I’ve heard Guruji (Sri Sri Ravi Shankar) often ask those he meets, “Are you happy?” For years I’ve heard it, and for me it has always been a powerful ‘back-to-basics’ moment of introspection, gratitude, and understanding.

Recently I listened to the NPR TED Radio Hour episode titled Simply Happy. It hit home because I’ve been ruminating on this topic for the last few months, ever since Guruji changed the name of the Art of Living course to the Happiness Program for audiences in North America. Shraddha and I were there in the room with Guruji along with some 200 other Art of Living teachers last December in Boone. Guruji simply said that in India, Art of Living is (formally or informally, I forget) being billed as the Happiness Program, since that name captures the essence of the course much better; were we doing that here in the US? No? Well, then let’s start! And that’s how quickly the name changed.

That really got me even more conscious of the idea of happiness, which is an integral part of the Art of Living course (of course). Time and again I’ve remembered in these past three months that happiness is really a choice I can make each day, each moment.

I’ve summarized below the big ideas from the NPR podcast, but you really should listen to the whole thing:

There’s a strong correlation between being present and being happy. No matter how dull or how exciting a task may be, being more present while doing it equates to being more happy. Apparently that applies to anything, from spending time with the family to hauling garbage. We can be in the most pleasant tropical island paradise surrounded by our loved ones… and if we’re not present, we won’t be happy. On the show, the host described a study that provided this correlation, and then asked the question, “So how do we become more present?” And the answer given on the radio by the expert was, “I don’t know.”

I actually yelled out a loud “aargh” when I heard that. I was driving and alone in my car so no one else heard me yell, but I wished I could correct the show host and tell him that there is an easy way. This is the essence of what we experience in the Art of Living. The answer is in the breath! In the rhythms of the sudarshan kriya our whole being comes alive and we learn how to be intensely present, not as a concept but as an experience. And time and again we come back to the breath, polish and polish, and the presence starts to grow in our life.

So, breathe.

The next big ideas was: slow down. Especially in the west we’re a chronically sleep-deprived overscheduled society, and slow is a dirty word. But the recipe for happiness is not more speed. So let’s slow down.

Once the basic needs are met, less stuff usually correlates to more happiness. More stuff equates to higher credit card debt, a larger environmental footprint, and more clutter that has spawned a multi-billion dollar storage industry in the west. Decluttering and reducing stuff is something I’ve been experimenting with for a while, but truth be told I’ve a long way to go. Sites like Leo Babauta’s mnmlist are amazing. Also the idea of 100 things.

The effects of a tragic life-event on our happiness are short-lived, usually about three months long. Yes that even includes major events like deaths in the family. This idea was really new to me, but also very reassuring. It’s never the end of the world.
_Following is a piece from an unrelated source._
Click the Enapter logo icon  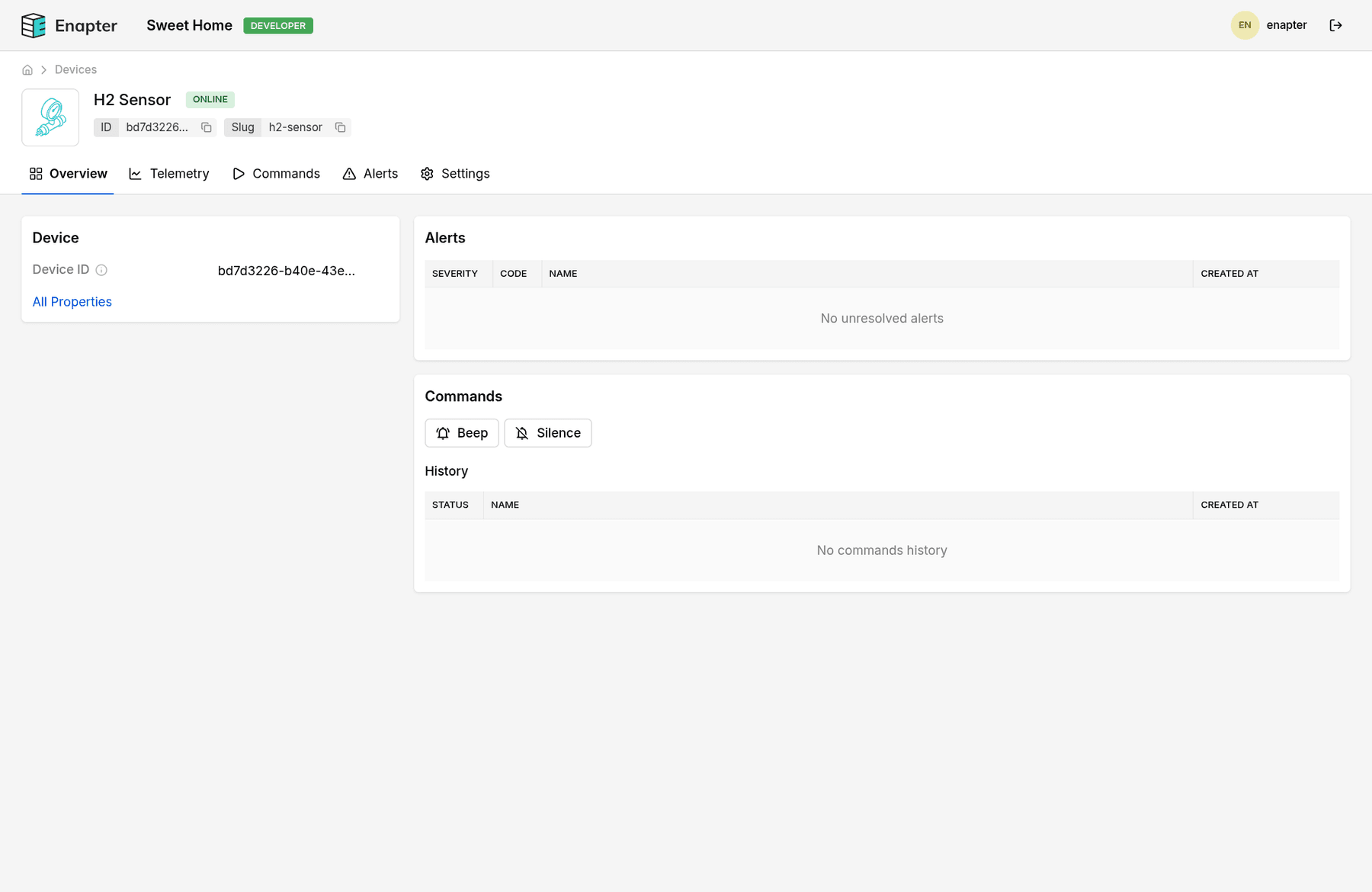[34, 26]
Be grateful. If we look for reasons to complain, we’ll always find them, and that’s a sure way to drag ourselves down. If we look for reasons to be grateful, why yes we’ll find them too, and that’s a surefire way to uplift our consciousness and stay happy. If you’re reading this blog post of mine, chances are that you have plenty of reasons to be grateful, so be grateful. 🙂

There’s a cool game on the Art of Living course… oops, I meant to say the Happiness Program, that teaches the above idea. Get on a course and find out!

I’ve saved the best for the last. The final idea from the podcast is this: there’s no secret to being happy. So stop seeking happiness and start living it. It’s that simple. Yes it really is, though the mind wants to contradict and complicate things. Choose to be happy, agree to be happy, and the happiness just starts to take over.
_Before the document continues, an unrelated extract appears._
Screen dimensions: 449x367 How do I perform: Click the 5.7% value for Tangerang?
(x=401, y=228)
There’s one more idea that the podcast did not cover that I think is essential to happiness: serve. If all that we’re engaged in is the pursuit of our own happiness, misery is usually the result. Every now and then, we need to stop thinking about ourselves and devote some time, effort, and energy to caring for those around us, in whatever small capacity we can. I consider service one of the essential needs of the human spirit, and one of the cornerstones of happiness.

Guruji says it’s both an order and a blessing… Be happy!